_EXERCISE AIM_. Beneath this sentence is a listing. Return its lines from the one containing "Select Camille portrait starting the top row" through the last, exactly, and omit the pictures.

*** Block opens ***

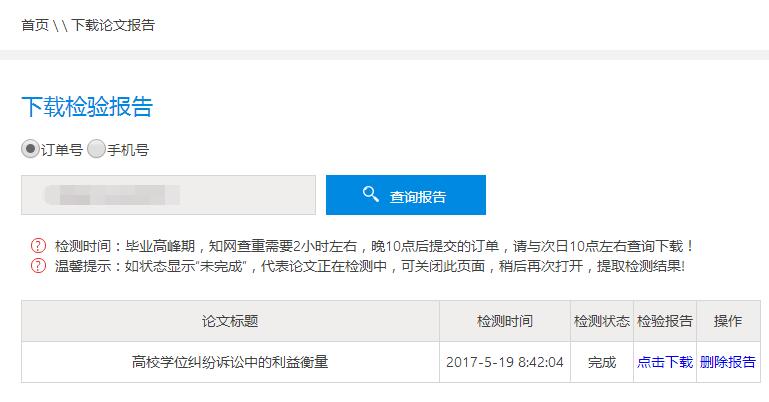Image resolution: width=769 pixels, height=402 pixels.
Task: Click the 完成 status cell
Action: (x=602, y=362)
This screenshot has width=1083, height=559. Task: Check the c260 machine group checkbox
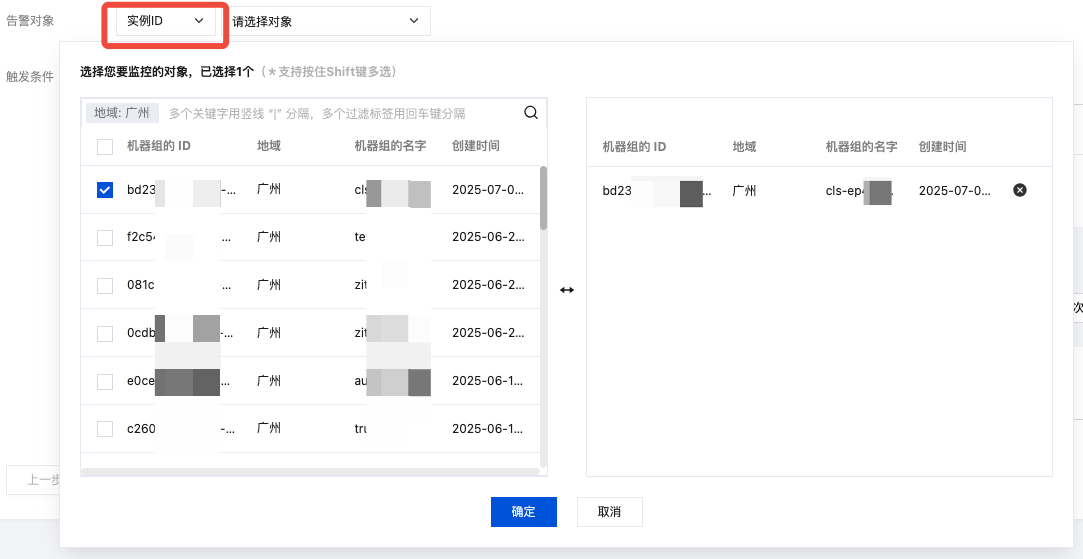pos(105,429)
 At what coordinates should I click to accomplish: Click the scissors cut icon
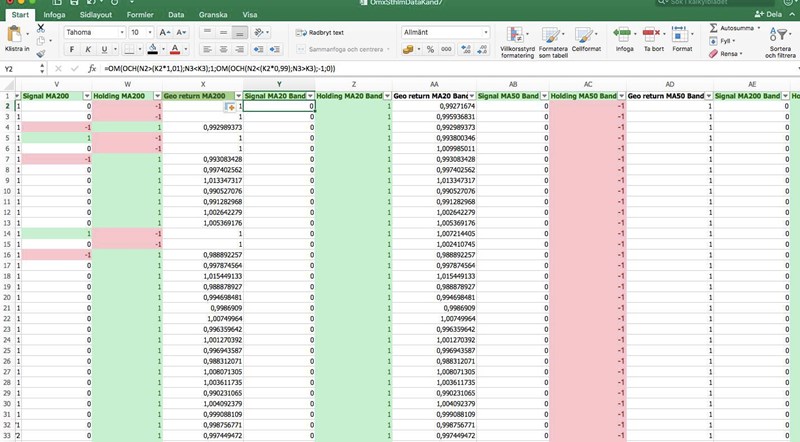[x=41, y=28]

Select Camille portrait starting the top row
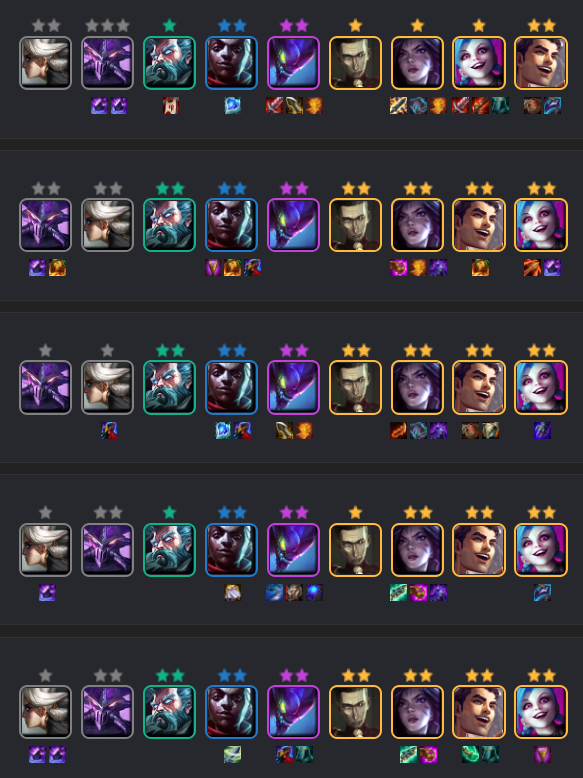click(45, 63)
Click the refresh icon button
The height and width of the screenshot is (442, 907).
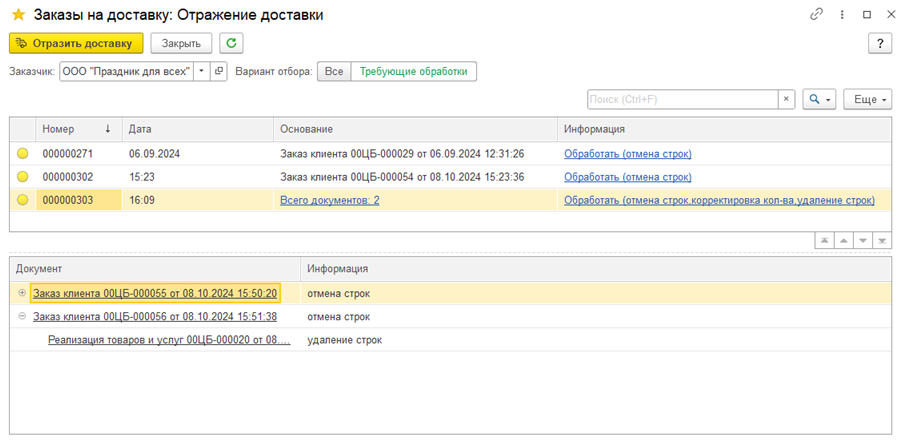232,43
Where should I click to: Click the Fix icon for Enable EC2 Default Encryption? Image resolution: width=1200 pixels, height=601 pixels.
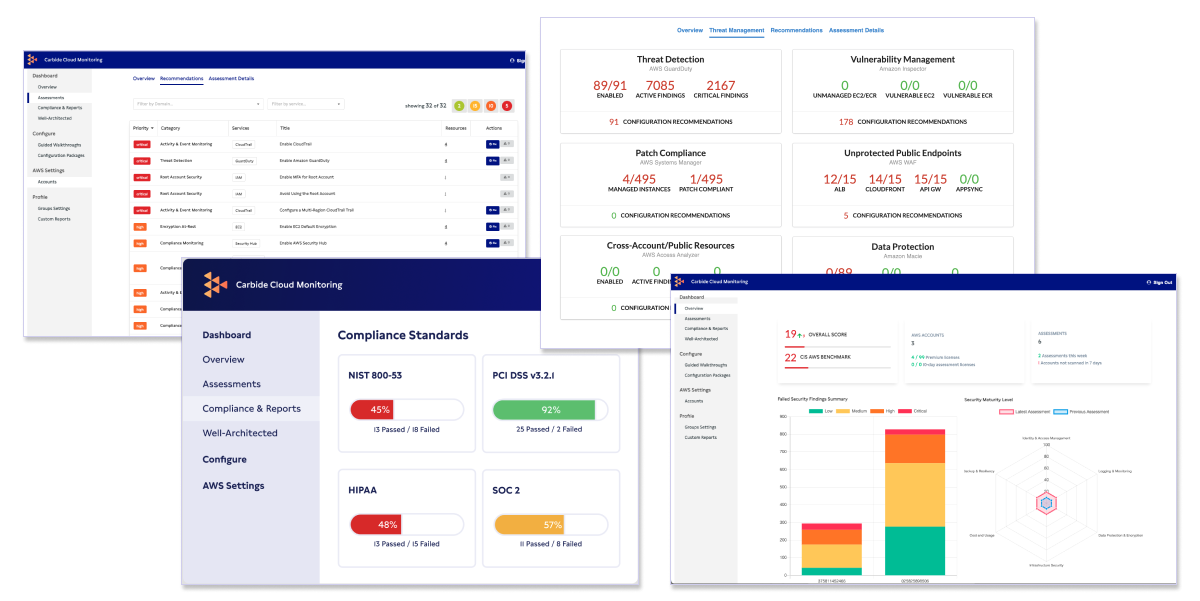(x=492, y=227)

*** Block closes ***

_WRITTEN RESPONSE_.
Select Camille portrait starting the top row
click(45, 63)
Click the refresh icon button
The height and width of the screenshot is (442, 907).
232,43
Where should I click to: Click the Fix icon for Enable EC2 Default Encryption? Image resolution: width=1200 pixels, height=601 pixels.
(x=492, y=227)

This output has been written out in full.